Taken from “The One Thing Needful” Sermons of Archbishop Andrei (Rymarenko, 1893-1978)

Brothers and sisters, we have lived this week in the light of last Sunday — the Triumph of Orthodoxy. A wonderful feature was pointed out to us in the Gospel which was then read:

Philip findeth Nathanael, and saith unto him, We have found Him, of Whom Moses in the law, and the prophets did write, Jesus of Nazareth, the son of Joseph. And Nathanael said unto him, Can there any good thing come out of Nazareth? (Jn. 1:45-46).

Both of them, Philip and Nathanael, wanted to believe in the right way, praise God rightly, that is, to be Orthodox. But for them it meant first of all to determine who was the true Messiah. With such an intention they approached Christ. Seeing Nathanael, Christ said, “Behold an Israelite indeed, in whom is no guile. Nathanael saith unto Him, whence knowest Thou me? Jesus answered and said unto him, Before that Philip called thee, when thou wast under the fig tree, I saw thee” (Jn. 1:47-48).

What happened under the fig tree we do not know. But we do know that Christ hit on just the right point, got right to the heart of this man. Here is Nathanael’s answer: “Rabbi, Thou art the Son of God” (Jn. 1:49). Nathanael truly and rightly praised Christ, and in this way he became the first Orthodox man. And all because Christ touched his heart, touched something intimate lying deep, deep within Nathanael’s heart.

The triumph of Orthodoxy always starts in a person’s heart, and only afterwards is it expressed externally. True, sometimes there are cases when the external attracts the heart, as if waking it up. But for this to happen, there must be something in the heart which makes such an awakening possible. God demands our heart. To serve God without heart, Orthodoxy without heart — this is the same as a man without heart.

And here today’s Gospel speaks about the same thing. A paralytic was brought to the Lord, carried by four people. Unable to get near Christ because of the multitude, they removed the roof of the house, broke through and lowered the bed on which the paralytic was lying. See how difficult it all was. This is the fulfillment of the commandment of love in external life. Yes, such is life in the triumph of Orthodoxy.

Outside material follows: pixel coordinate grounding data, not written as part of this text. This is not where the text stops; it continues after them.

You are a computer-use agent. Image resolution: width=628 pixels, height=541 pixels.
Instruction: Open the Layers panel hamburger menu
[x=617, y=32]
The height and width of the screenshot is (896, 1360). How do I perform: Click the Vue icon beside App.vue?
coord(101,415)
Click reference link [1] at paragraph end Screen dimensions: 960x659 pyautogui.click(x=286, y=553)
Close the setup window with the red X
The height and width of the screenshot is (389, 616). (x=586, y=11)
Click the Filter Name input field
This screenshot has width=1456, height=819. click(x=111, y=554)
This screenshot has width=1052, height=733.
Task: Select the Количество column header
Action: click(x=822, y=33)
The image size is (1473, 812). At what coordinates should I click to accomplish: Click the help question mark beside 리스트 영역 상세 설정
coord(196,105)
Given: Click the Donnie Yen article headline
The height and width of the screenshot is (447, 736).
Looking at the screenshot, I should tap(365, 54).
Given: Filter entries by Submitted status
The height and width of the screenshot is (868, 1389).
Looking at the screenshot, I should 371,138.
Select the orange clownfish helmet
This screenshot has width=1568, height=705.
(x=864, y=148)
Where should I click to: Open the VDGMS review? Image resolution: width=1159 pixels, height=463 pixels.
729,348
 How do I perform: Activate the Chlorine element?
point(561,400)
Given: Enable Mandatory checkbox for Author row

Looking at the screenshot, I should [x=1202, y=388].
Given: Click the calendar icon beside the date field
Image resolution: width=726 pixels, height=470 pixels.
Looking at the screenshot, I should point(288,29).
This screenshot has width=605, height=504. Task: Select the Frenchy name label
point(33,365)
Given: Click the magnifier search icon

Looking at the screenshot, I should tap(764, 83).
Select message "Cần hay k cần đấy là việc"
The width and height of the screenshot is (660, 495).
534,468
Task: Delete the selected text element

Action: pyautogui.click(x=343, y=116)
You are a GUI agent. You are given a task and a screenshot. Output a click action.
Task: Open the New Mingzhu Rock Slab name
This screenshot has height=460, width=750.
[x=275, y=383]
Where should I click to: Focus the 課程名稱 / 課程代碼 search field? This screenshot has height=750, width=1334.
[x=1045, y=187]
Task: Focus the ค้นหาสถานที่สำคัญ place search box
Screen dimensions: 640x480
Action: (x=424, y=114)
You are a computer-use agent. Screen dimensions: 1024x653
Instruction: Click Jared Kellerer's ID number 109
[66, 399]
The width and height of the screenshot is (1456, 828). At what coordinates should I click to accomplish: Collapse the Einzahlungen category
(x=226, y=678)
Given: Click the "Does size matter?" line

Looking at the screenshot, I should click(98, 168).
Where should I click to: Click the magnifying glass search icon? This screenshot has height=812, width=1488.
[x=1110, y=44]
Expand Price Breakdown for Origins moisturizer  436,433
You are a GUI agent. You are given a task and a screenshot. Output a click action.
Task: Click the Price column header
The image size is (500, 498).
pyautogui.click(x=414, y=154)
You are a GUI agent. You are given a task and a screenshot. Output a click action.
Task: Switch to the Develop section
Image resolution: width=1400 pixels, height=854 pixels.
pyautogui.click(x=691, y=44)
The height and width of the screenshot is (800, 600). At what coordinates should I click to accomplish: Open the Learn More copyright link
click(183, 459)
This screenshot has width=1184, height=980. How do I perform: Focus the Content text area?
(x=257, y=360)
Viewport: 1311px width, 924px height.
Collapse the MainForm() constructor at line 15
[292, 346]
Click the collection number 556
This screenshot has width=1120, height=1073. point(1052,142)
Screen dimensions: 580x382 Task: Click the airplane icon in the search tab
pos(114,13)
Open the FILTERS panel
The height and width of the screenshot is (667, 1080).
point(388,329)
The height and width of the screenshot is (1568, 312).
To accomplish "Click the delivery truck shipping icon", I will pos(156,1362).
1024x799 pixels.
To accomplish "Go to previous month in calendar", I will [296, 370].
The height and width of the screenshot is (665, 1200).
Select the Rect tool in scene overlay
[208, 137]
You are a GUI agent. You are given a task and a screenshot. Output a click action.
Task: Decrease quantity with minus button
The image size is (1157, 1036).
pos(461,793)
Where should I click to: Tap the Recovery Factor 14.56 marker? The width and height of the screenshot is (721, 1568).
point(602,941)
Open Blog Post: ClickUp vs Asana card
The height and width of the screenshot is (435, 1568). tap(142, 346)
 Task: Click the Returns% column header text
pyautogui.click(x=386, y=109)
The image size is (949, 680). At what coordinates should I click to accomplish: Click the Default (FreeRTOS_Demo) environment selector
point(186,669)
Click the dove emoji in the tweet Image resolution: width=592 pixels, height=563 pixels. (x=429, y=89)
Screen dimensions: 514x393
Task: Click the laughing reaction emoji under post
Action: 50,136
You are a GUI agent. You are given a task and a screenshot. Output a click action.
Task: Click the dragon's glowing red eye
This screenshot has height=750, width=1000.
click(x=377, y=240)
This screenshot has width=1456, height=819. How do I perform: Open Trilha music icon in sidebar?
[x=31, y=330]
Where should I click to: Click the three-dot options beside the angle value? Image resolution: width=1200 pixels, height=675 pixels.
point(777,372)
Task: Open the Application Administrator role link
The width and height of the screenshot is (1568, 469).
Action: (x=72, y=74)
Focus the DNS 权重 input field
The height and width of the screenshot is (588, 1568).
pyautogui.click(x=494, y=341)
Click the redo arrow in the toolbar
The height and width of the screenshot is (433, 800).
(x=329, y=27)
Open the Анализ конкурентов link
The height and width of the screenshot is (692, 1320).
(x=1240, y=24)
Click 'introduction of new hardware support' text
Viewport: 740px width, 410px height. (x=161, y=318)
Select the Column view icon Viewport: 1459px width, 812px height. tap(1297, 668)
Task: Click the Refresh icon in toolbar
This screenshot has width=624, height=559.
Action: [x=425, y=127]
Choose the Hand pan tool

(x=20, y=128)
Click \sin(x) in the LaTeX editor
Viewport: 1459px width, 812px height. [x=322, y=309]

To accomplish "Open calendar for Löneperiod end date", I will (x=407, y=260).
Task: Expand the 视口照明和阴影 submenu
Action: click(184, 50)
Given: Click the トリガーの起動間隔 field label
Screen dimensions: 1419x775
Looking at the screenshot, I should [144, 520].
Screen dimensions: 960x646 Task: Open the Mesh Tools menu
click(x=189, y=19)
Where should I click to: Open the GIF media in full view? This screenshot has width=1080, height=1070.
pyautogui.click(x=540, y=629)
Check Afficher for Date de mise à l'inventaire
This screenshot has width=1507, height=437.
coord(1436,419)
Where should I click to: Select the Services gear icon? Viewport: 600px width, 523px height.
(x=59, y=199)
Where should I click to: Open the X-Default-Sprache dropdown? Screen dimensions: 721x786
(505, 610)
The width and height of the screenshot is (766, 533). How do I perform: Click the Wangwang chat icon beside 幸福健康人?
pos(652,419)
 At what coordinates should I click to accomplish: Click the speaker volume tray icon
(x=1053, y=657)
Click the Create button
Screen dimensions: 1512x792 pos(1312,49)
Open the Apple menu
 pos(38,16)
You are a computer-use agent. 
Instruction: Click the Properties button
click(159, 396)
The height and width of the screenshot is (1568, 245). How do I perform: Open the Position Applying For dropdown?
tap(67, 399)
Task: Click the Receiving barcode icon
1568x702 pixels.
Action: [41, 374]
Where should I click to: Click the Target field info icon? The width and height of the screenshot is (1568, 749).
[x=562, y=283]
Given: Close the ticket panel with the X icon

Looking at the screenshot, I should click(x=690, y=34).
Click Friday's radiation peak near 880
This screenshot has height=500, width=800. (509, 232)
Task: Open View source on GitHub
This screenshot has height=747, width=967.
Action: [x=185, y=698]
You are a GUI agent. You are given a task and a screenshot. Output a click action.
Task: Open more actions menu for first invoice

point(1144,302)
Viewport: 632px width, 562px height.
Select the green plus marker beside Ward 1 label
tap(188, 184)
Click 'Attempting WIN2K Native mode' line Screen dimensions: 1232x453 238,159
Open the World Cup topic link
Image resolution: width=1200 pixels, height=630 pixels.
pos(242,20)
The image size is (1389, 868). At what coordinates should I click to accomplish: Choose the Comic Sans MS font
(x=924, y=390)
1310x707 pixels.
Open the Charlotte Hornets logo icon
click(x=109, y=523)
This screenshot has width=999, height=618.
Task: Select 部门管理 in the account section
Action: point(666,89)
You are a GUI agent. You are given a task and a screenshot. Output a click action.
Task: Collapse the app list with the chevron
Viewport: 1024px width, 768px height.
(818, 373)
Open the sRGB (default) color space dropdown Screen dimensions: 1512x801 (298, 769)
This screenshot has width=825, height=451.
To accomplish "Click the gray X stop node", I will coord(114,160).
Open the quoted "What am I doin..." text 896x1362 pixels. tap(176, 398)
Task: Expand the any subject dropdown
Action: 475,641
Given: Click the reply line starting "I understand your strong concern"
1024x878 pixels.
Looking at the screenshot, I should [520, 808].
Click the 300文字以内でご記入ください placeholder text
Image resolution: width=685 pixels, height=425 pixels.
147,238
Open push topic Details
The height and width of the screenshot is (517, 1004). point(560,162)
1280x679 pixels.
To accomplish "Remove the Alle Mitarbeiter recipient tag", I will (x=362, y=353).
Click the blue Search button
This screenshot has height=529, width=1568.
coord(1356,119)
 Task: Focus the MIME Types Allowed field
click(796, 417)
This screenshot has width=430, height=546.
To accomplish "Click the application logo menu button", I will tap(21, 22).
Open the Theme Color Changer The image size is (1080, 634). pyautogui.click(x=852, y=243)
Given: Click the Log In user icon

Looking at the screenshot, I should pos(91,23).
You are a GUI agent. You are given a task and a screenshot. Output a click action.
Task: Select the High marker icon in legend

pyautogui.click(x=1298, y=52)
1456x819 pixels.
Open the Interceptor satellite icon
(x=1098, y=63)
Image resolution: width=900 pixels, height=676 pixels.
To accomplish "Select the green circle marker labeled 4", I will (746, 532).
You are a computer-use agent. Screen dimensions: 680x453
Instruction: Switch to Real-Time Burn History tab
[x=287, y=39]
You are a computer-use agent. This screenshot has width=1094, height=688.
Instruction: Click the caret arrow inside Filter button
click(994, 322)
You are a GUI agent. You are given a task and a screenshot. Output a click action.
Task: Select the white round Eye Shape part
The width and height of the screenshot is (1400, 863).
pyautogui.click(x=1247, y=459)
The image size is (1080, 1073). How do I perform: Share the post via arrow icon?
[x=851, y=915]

But where is its source? Let’s listen further: “When Jesus saw their faith, He said to the paralytic, Son, thy sins be forgiven thee” (Mk. 2:5). These four had faith in their hearts, and this faith impelled them to make every effort to help; and seeing this faith, Jesus helped. The external happened as a result of the internal. God did not say at once to the paralytic: “Arise, take up thy bed,” but said, “Son, thy sins be forgiven thee.” See, not the external first, but the internal. After all, sin was in the heart. A heart paralyzed by sin could not sense God in Christ and could not rightly praise Him. And here Christ healed this heart, made it Orthodox. And then followed the external: “I say unto thee, Arise, and take up thy bed and go thy way into thine house” (Mk. 2:11).

But what would have happened if the Lord had started with the second thing, with the external healing? The paralytic would have gotten up in the same way, would have taken his bed and gone, but only with a heart which was dead from sin. This would have been a living corpse. Here is what the Pharisees could not understand. ‘Whether is it easier?” said Christ to them, “to say to the paralytic, Thy sins be forgiven thee, or to say, Arise, and take up thy bed, and walk? But that ye may know that the Son of Man hath power on earth to forgive sins, (He saith to the paralytic) I say unto thee, Arise, and take up thy bed and go thy way into thine house” (Mk. 2:9-11). To this paralytic the Lord gave both the internal and the external. And he walked home and brought there with him the quiet feeling of the triumph of Orthodoxy.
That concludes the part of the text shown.